Stored dataset items:
Content starts

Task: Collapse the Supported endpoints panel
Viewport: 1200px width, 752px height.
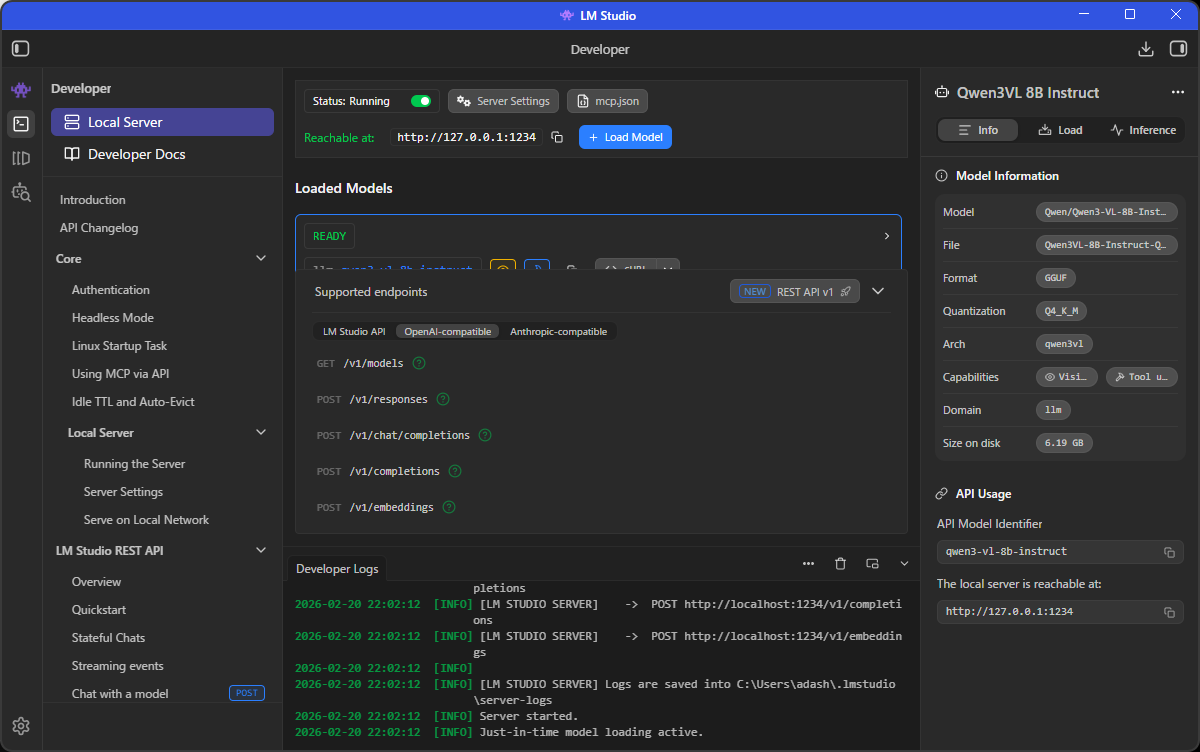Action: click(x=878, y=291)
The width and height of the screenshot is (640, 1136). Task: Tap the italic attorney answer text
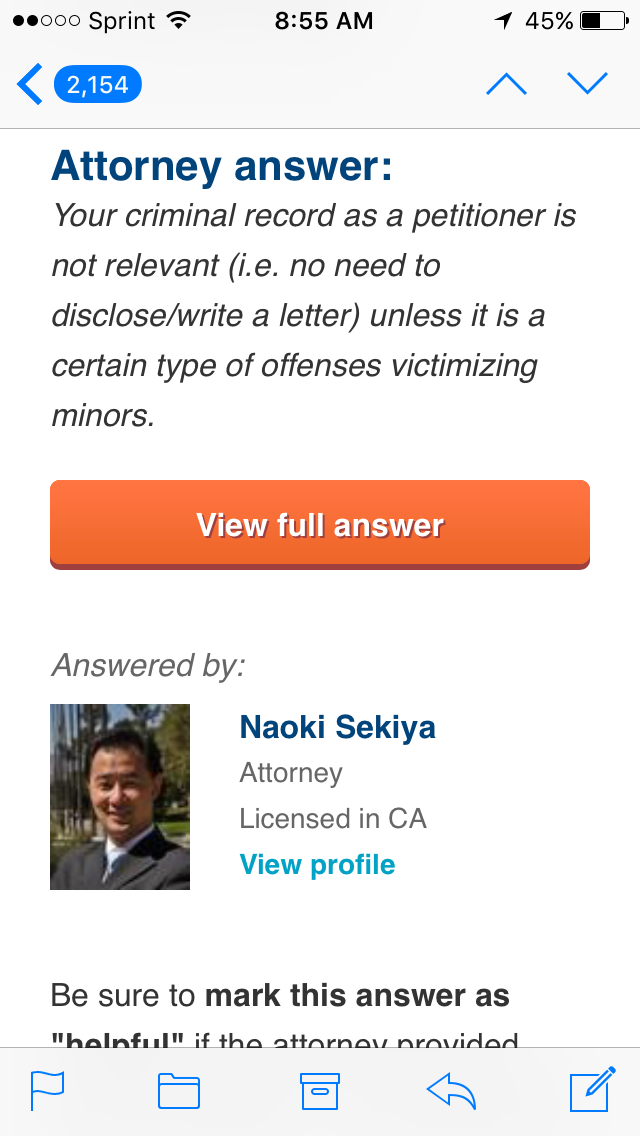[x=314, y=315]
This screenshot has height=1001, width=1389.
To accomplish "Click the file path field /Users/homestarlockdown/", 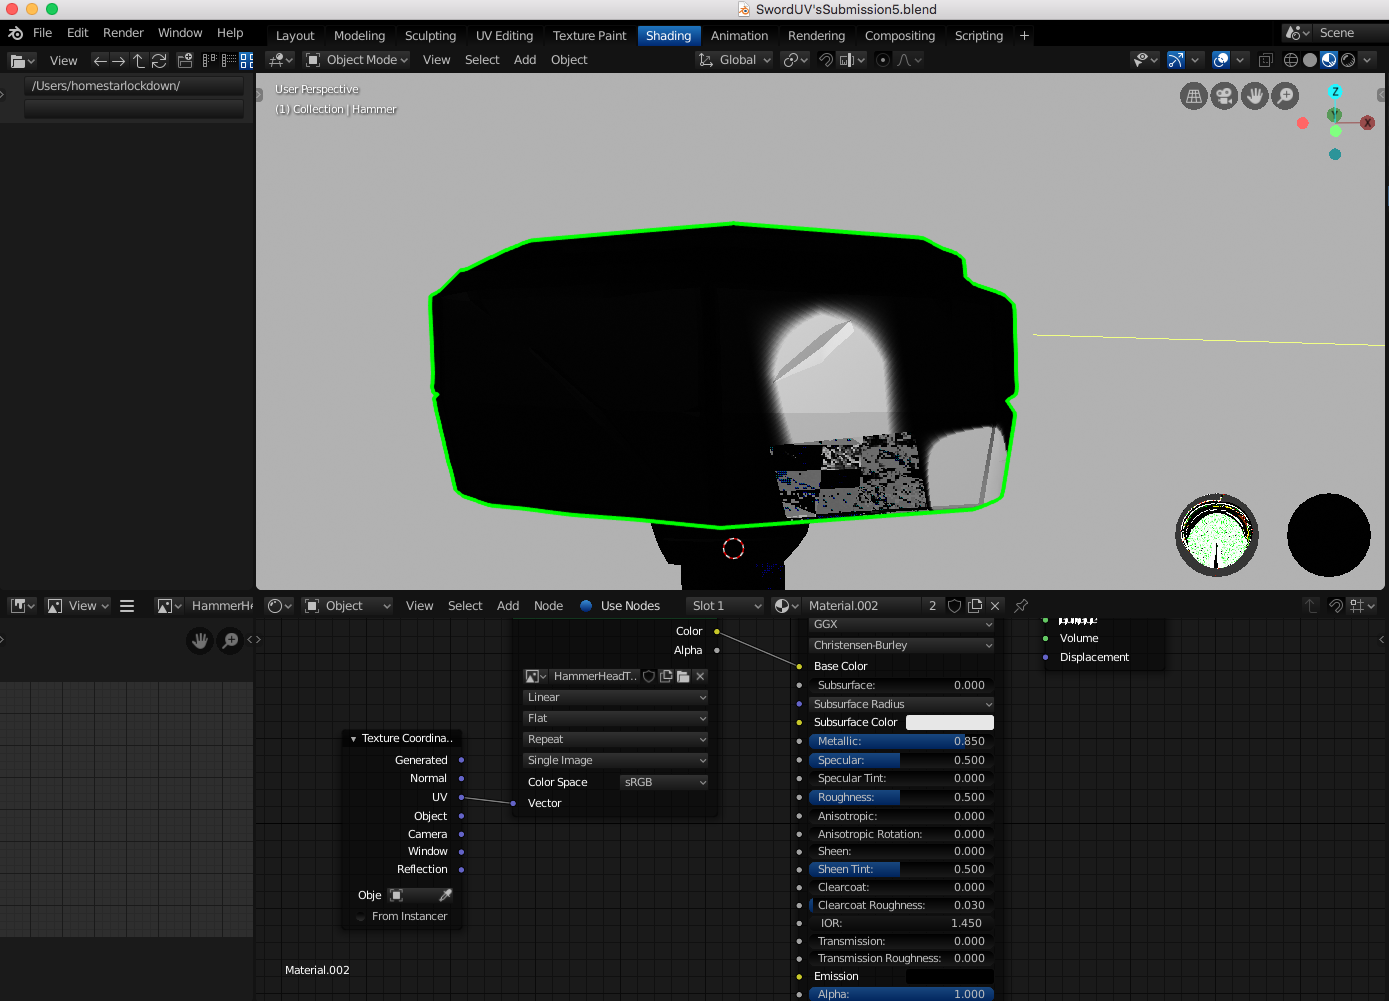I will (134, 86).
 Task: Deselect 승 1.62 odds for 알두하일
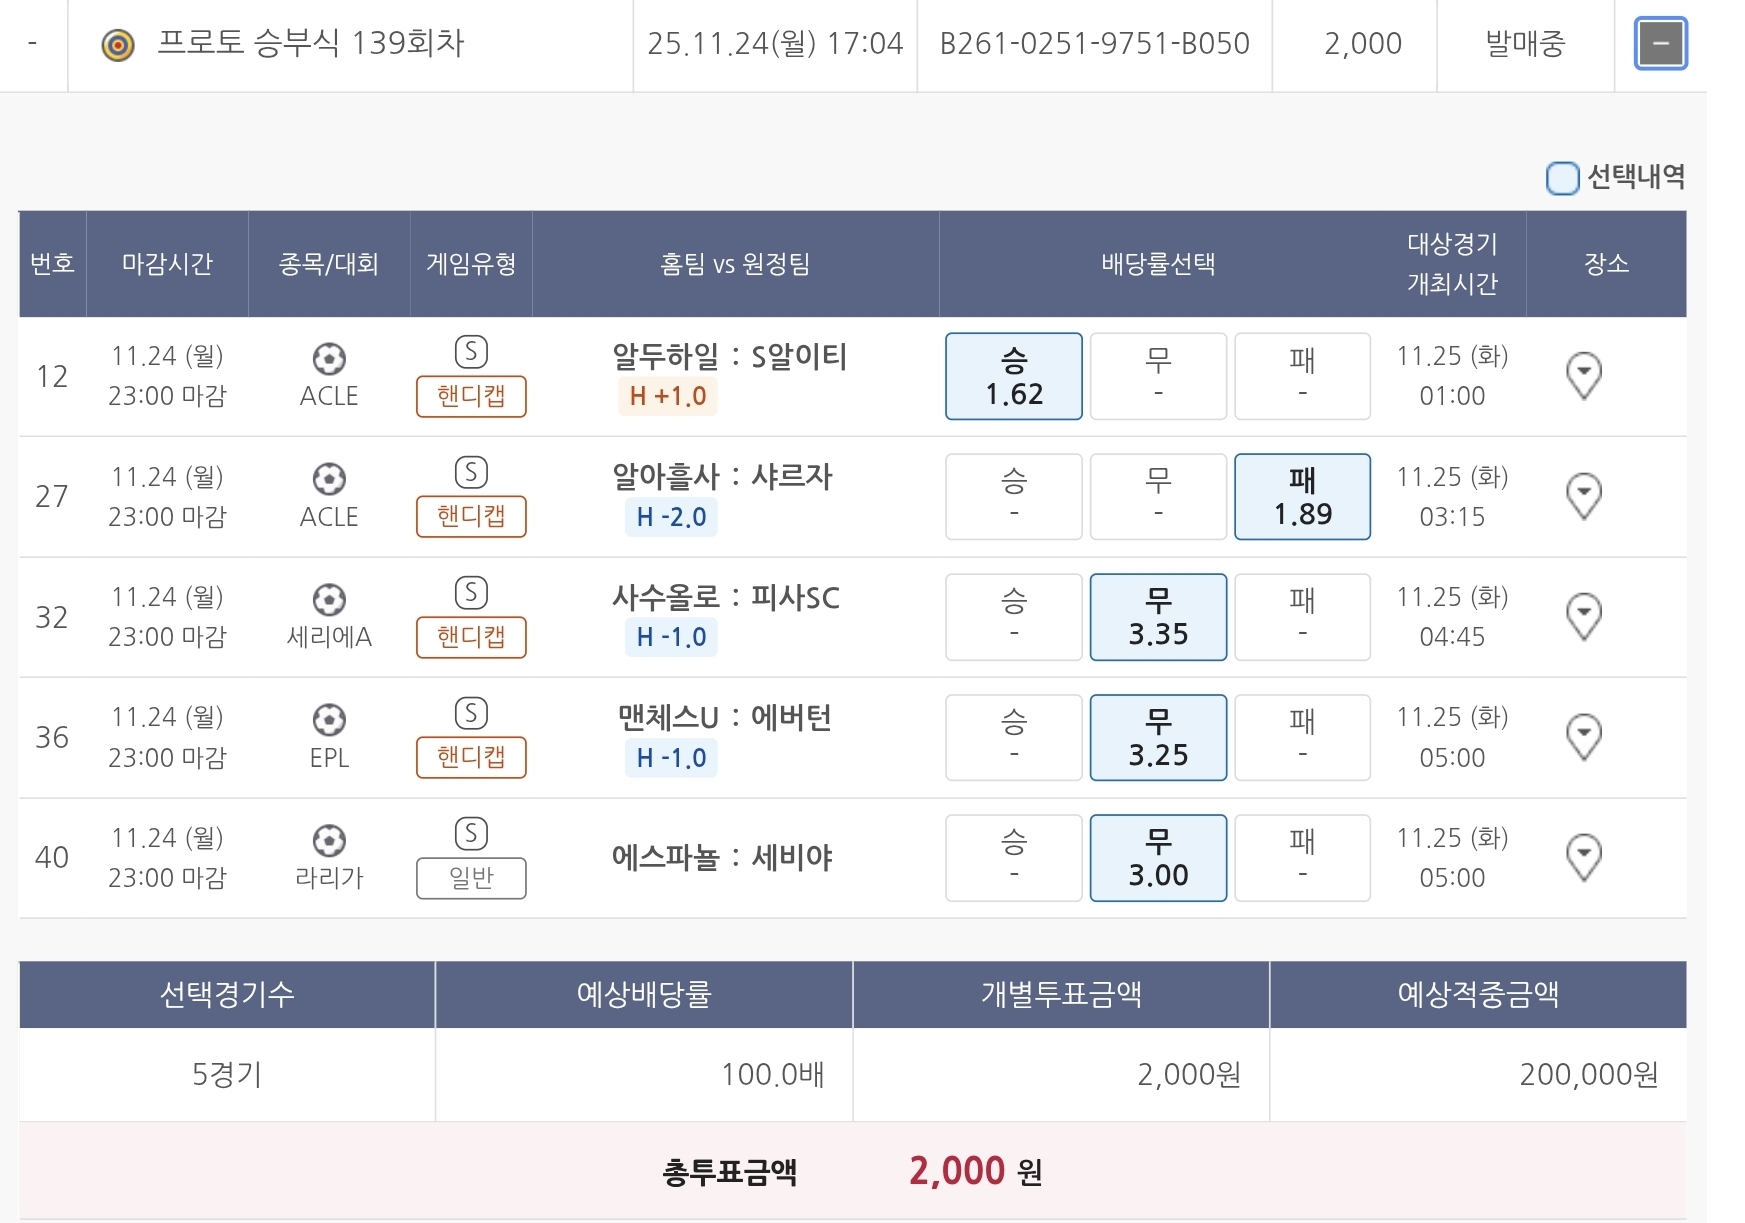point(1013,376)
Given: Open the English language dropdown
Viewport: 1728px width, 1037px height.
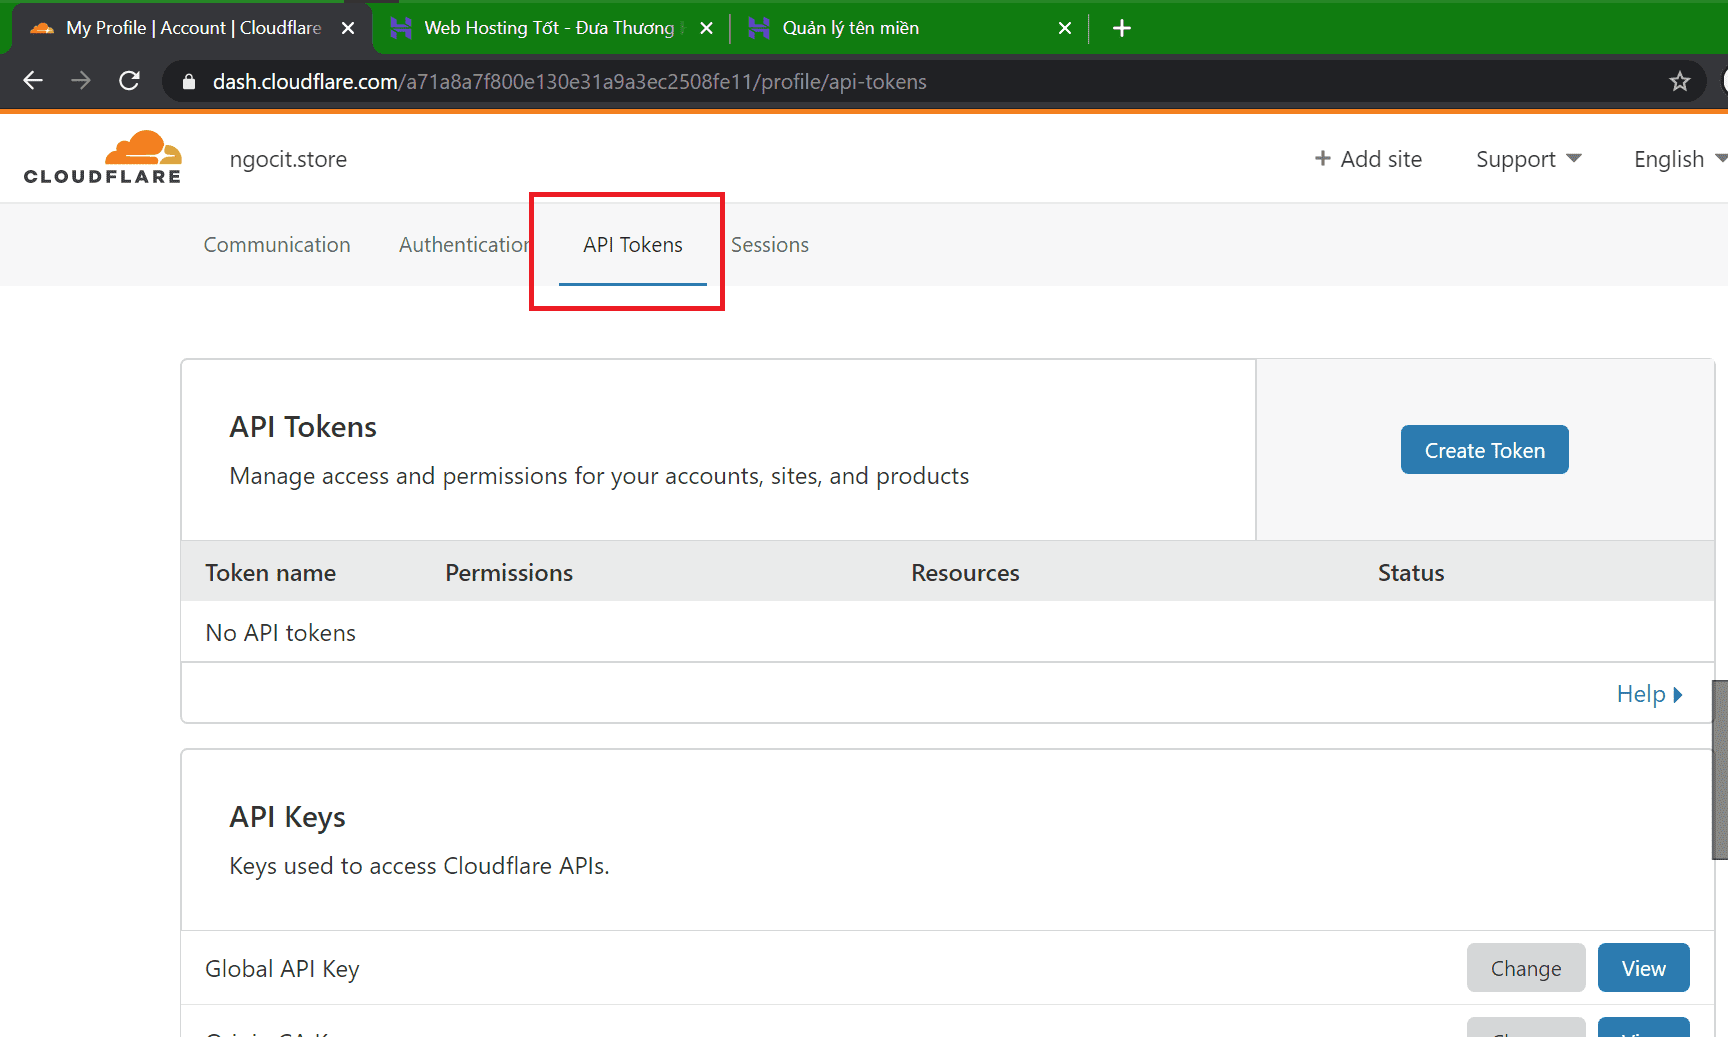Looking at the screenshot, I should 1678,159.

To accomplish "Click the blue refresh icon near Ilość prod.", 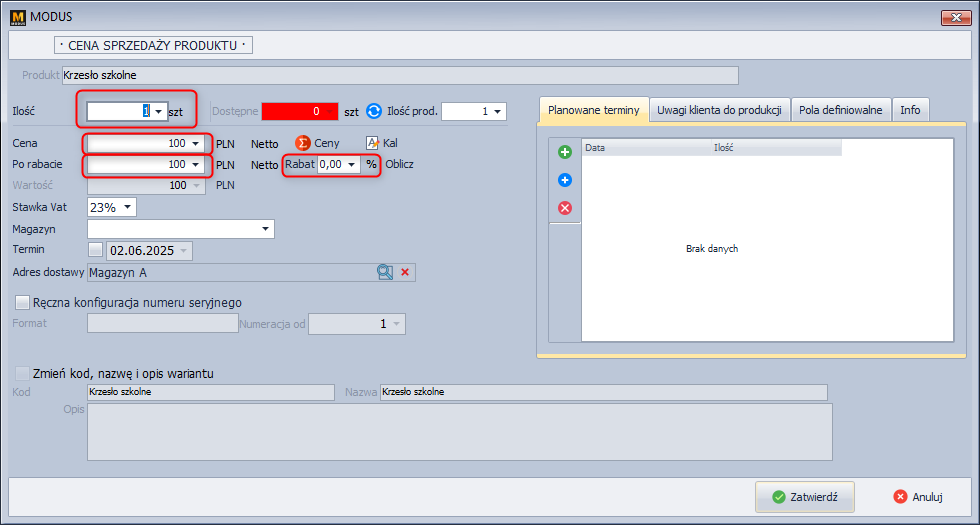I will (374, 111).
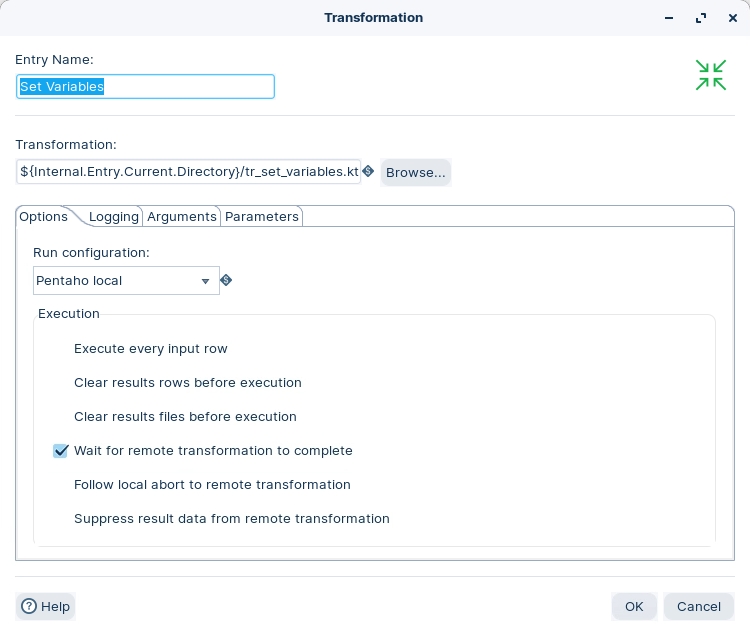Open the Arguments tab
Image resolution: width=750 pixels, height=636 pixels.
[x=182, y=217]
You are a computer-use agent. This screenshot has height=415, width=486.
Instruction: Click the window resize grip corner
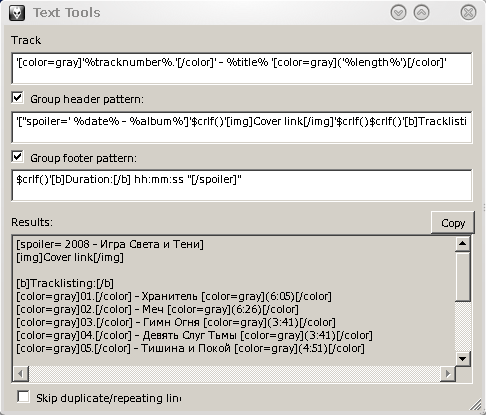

Content ends

Only the lines above that hold "This" are wanted. Show every one of them.

SOLUTION TO THE EXERCISE ▸
This screenshot has height=1001, width=1389.
You are a computer-use agent. This screenshot has height=415, width=486.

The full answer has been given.